Work instructions: In the entries that follow, the first line to write out is the one containing "Task: Click the red X cancel icon", and the last is the one containing "Given: Open the International Travel menu". Reproduce that stretch exactly, with nothing before or after it.

====== Materials provided ======

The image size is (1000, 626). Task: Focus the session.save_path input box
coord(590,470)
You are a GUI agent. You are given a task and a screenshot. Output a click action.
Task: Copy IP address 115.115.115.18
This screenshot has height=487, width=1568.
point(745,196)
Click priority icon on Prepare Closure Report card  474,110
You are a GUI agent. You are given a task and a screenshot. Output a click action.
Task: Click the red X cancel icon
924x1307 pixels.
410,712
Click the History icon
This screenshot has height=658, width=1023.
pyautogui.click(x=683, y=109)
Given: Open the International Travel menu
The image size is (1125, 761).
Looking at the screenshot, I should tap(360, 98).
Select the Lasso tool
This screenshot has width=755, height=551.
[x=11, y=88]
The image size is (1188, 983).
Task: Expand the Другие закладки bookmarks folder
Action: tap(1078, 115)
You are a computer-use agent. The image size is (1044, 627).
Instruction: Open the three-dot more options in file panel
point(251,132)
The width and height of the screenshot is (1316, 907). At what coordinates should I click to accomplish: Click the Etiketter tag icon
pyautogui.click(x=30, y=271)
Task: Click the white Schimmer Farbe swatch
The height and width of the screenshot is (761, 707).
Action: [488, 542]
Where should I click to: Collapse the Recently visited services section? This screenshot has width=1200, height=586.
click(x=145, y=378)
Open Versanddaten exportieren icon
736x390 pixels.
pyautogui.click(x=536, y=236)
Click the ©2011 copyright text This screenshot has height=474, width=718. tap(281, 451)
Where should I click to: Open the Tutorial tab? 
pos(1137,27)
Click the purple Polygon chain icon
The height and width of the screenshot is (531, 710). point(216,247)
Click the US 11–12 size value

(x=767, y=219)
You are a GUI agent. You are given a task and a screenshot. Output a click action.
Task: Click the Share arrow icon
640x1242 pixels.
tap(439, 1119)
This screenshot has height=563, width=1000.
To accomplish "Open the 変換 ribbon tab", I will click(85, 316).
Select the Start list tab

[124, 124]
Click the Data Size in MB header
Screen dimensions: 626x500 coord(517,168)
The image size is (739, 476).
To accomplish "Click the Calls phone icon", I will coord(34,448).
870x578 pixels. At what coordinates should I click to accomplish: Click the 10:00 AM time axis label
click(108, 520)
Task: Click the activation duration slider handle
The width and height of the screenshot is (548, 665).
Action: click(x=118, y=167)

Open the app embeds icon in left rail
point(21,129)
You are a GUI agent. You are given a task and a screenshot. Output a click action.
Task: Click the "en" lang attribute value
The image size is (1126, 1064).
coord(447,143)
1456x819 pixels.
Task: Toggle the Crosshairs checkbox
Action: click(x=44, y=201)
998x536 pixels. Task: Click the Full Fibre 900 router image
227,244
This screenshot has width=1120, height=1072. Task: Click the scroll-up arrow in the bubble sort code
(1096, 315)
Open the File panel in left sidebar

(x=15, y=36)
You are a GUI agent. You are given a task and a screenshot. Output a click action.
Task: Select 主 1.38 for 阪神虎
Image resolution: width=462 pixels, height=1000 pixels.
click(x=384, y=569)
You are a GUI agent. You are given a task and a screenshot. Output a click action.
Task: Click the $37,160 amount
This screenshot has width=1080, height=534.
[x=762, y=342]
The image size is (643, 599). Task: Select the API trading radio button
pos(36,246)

======

Response:
Task: Click the red X cancel icon
924x1307 pixels.
410,712
Click the History icon
This screenshot has height=658, width=1023.
pyautogui.click(x=683, y=109)
Given: Open the International Travel menu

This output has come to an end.